Between 2019 and 2021, transfusions from “directed donors” — those handpicked by the recipient — increased by 11.1%, according to recent data from the U.S. National Blood Collection and Utilisation Survey.
Now, some states, such as Iowa, Kentucky, and Wyoming, have sought to mandate requests for directed donation, including those demanding “nonvaccinated” blood.
This rising demand is drawing scrutiny from medical experts. In an article published in the Annals of Internal Medicine, a group of researchers has called for national policies to prohibit non–medically justified directed donations.
“Allowing non–medically justified directed blood donations—such as those based on vaccination status—carries substantive public health, ethical, and operational consequences,” says Dr Jeremy Jacobs, a transfusion medicine expert.
Direct blood donations aren’t safer
The paper says there is no evidence to support any safety benefits of directed donations, however, there is evidence that directed donations have greater safety risks.

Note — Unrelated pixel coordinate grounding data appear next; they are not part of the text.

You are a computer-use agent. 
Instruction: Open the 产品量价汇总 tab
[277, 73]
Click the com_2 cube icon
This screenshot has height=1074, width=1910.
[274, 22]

“Direct donation presents important patient safety risks, including increased infectious disease transmission, immunologic complications, and logistic burdens,” the authors write.
For instance, first-time parental donors who seek to donate for their children have significantly higher rates of infectious disease marker positivity (8.6%) as compared with first-time community donors (1.09%).
Pandemic-era misinformation
Part of the rise in direct donation requests stems from misinformation around COVID-19 vaccines. Namely, one persistent myth: that vaccinated blood is “contaminated” and unsafe for transfusion.
The authors warn that allowing unfounded fears to influence blood donation policy could jeopardise public health.
“Accommodating such requests can also lend credibility to misinformation, set problematic precedents for discriminatory donor selection, and divert critical resources away from the community-based blood system that is already optimised for maximum safety and equity”, says Jacobs. “While respecting patient autonomy is important, it does not justify interventions that lack clinical benefit or may cause harm”.
Call for policy restrictions
The researchers argue that clearer national or regional guidelines are needed to prevent non-evidence-based transfusion practices.
“Policymakers should prioritise national or regional guidelines that restrict directed donations to clearly defined, medically necessary indications,” says Jacobs.
“We believe there is a role for regulatory clarity that prevents the codification of non–non-evidence-based transfusion practices. Clinicians and institutions must also be supported in declining requests that compromise safety or violate principles of equitable access. Unified messaging from health authorities, professional societies, and blood centres is essential to maintain public trust and depoliticise blood donation.”
As the disinformation epidemic grows around the world, other countries are likely to confront the same problem.
In Australia, directed blood donations are generally not permitted. The Australian Red Cross Lifeblood will only undertake directed donations in very specific circumstances, such as for patients with rare blood types where compatible donors are not available. It says directed donation will not be performed when suitable blood components can be provided from other Lifeblood donors.